Update
Based on OP's updated HTML, here's a way to extract the data into a table.
Inspired by @hrbrmstr's post here.
UPDATE基于OP更新的HTML,这里有一种将数据提取到表中的方法。灵感来自@hrbrmstr在这里的帖子。
library(tidyverse)
library(rvest)
library(xml2)
html <- read_html("~/Desktop/GenderStats.html")
xml_find_all(html, ".//br") %>% xml_add_sibling("p", "$$$")
xml_find_all(html, ".//br") %>% xml_remove()
tbls <- html_table(html)
^The first key is to replace <br>
tags with some distinct delimiter. Here I've chosen '$$$'
but you can use anything unlikely to appear normally in the text you're scraping.
^第一个关键是用不同的分隔符替换
标记。我在这里选择了‘$’,但你可以使用任何不太可能在你抓取的文本中正常显示的东西。
The reason for this is html_table()
converts into nondescript whitespace - which becomes indistinguishable from whitespace within valid strings and then impossible to split on.
这是因为html_table()会转换为非描述性空格--它与有效字符串中的空格无法区分,因此无法拆分。
tbls[[1]] |>
rename(values_pct = `Values, n (%)`) |> # just for ease of typing
filter(values_pct != "") |> # drop "spacer" row entries
# :Characteristics: values are now separated by $$$, split on that delimiter
separate_wider_regex(Characteristics,
patterns = c(var = ".*?", " \\$\\$\\$", category = ".*")) |>
group_by(var, category) |>
# now :values_pct: has entries like: $$$69 (68.3) $$$19 (18.8) $$$9 (8.9) $$$4 (4.0)

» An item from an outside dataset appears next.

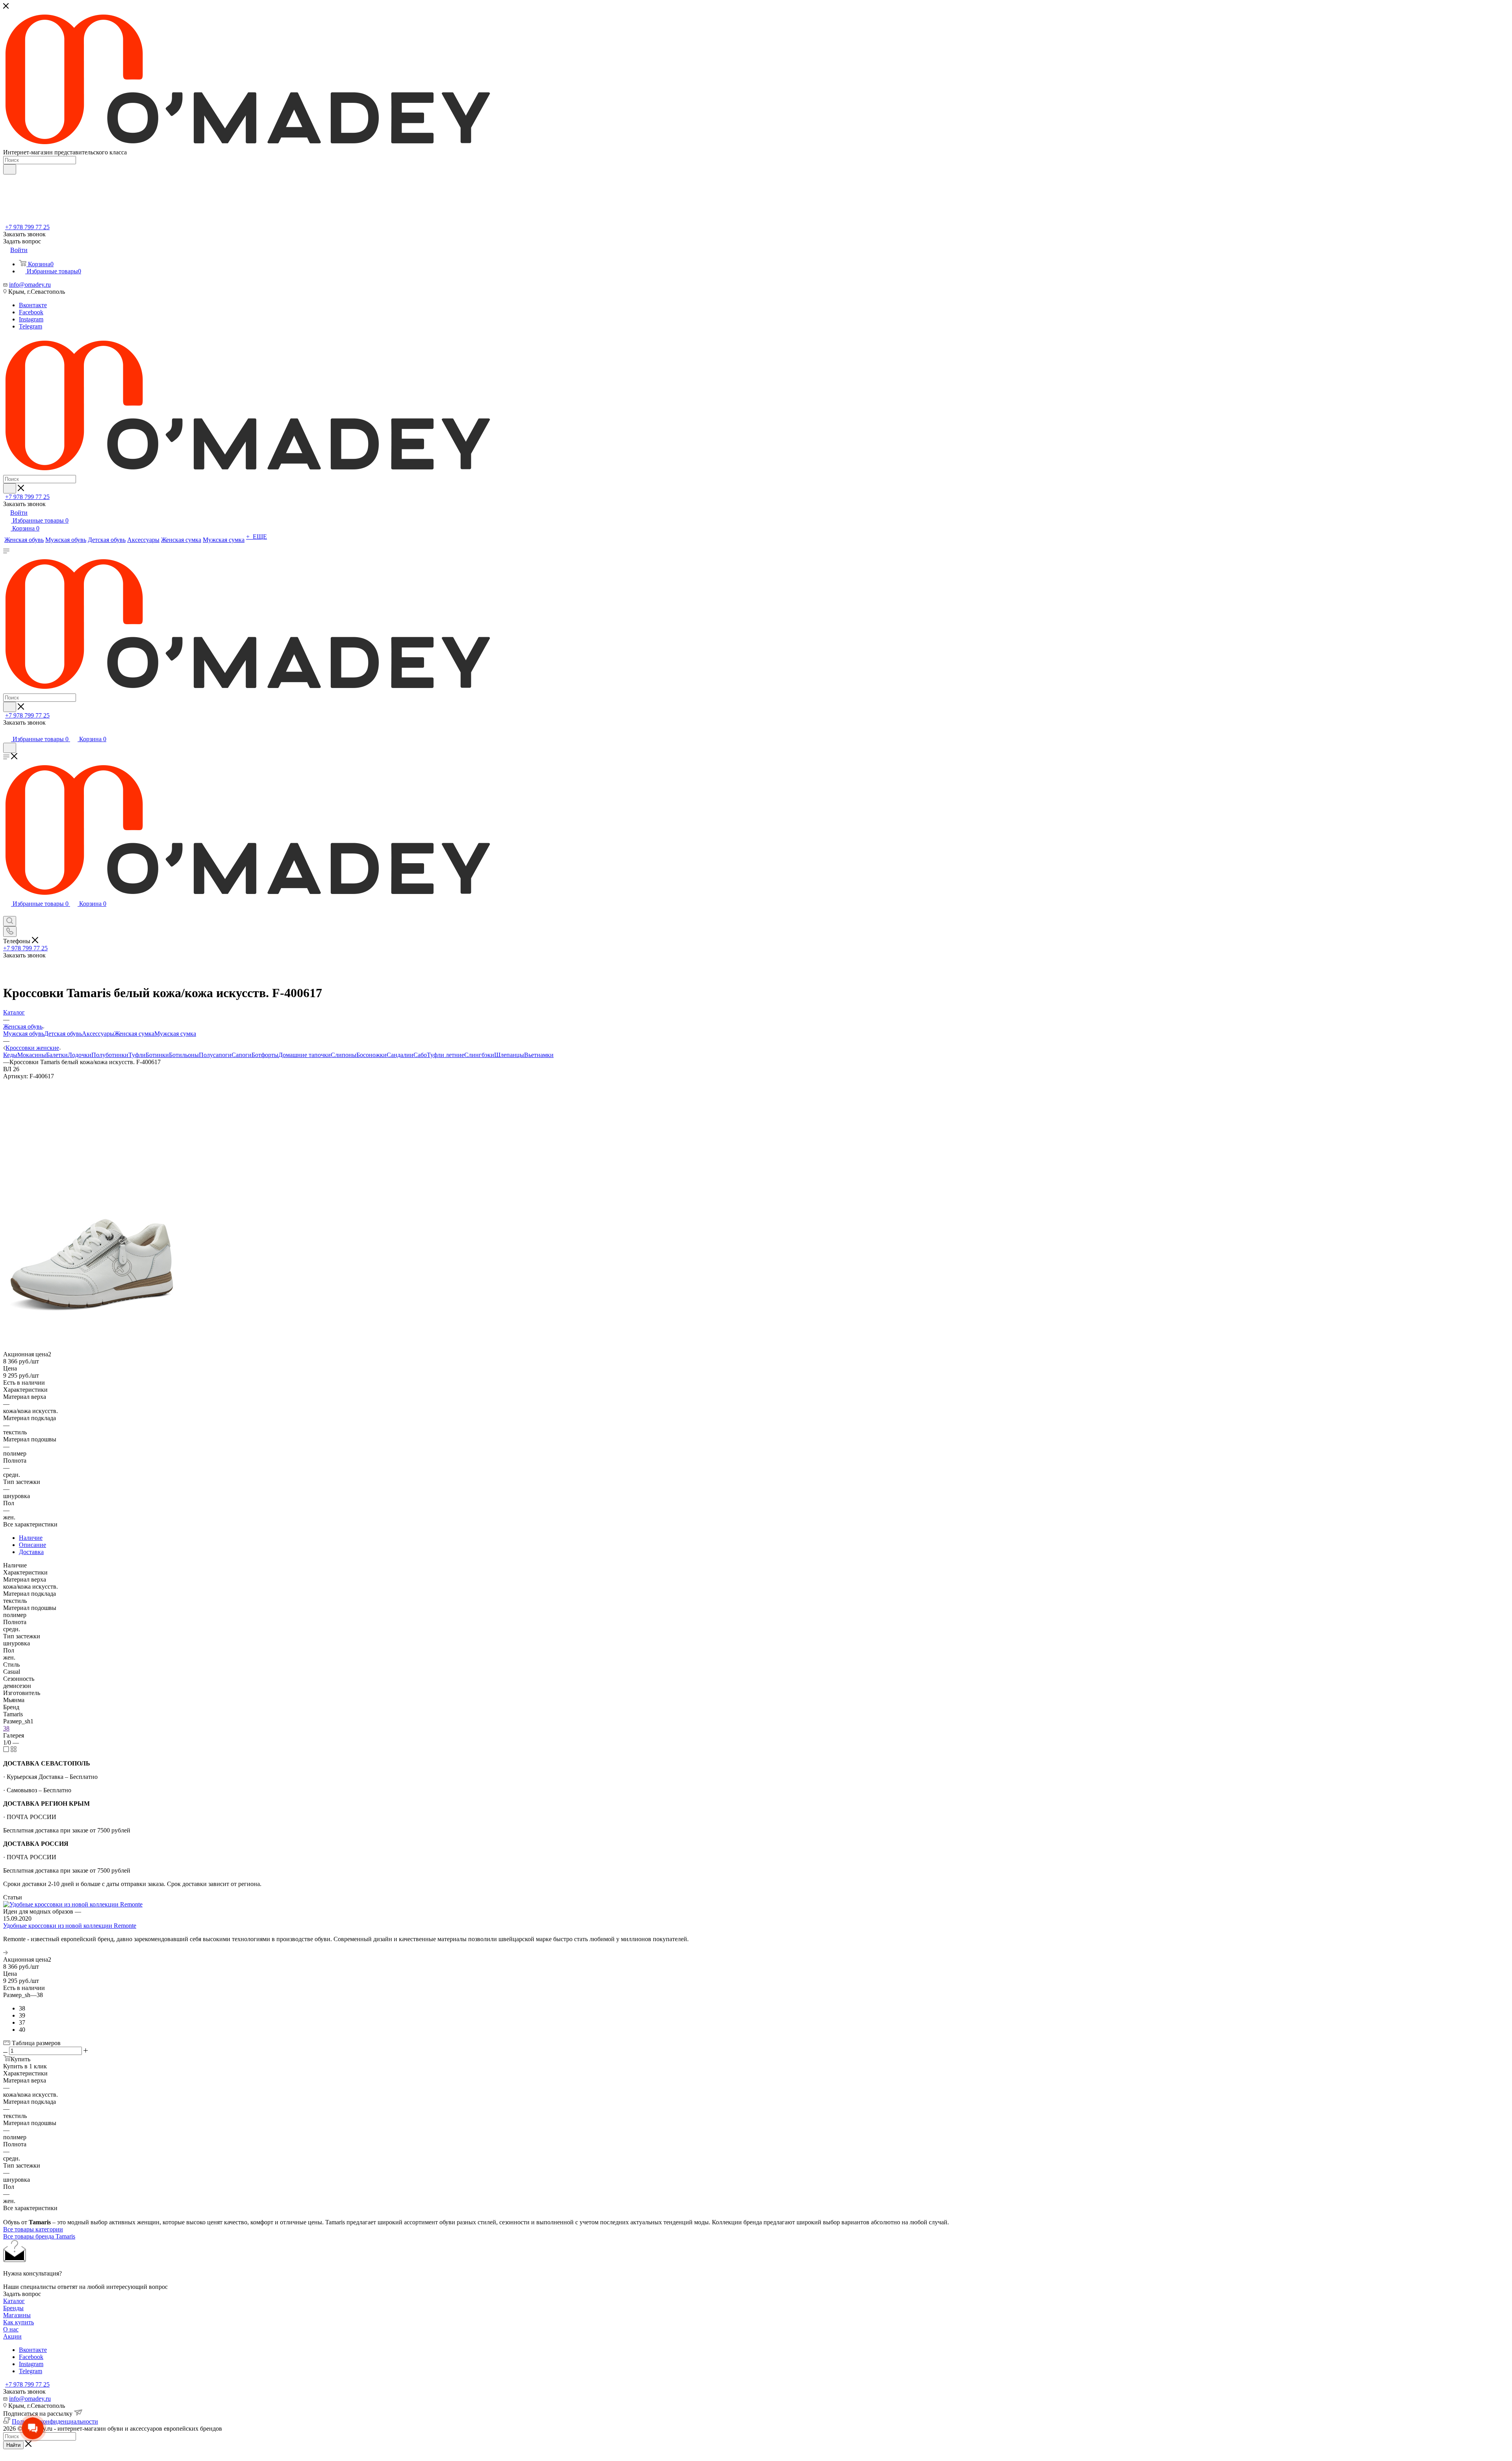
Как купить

# however, some values for :var: have multiple rows already, like Sex
# so we create a list column of :values_pct: , then expand into columns
# with unnest_wide()
# then remove leading $$$ values with str_replace()
# finally expand each value into a column with separate()
# then convert to long format with pivot_wider()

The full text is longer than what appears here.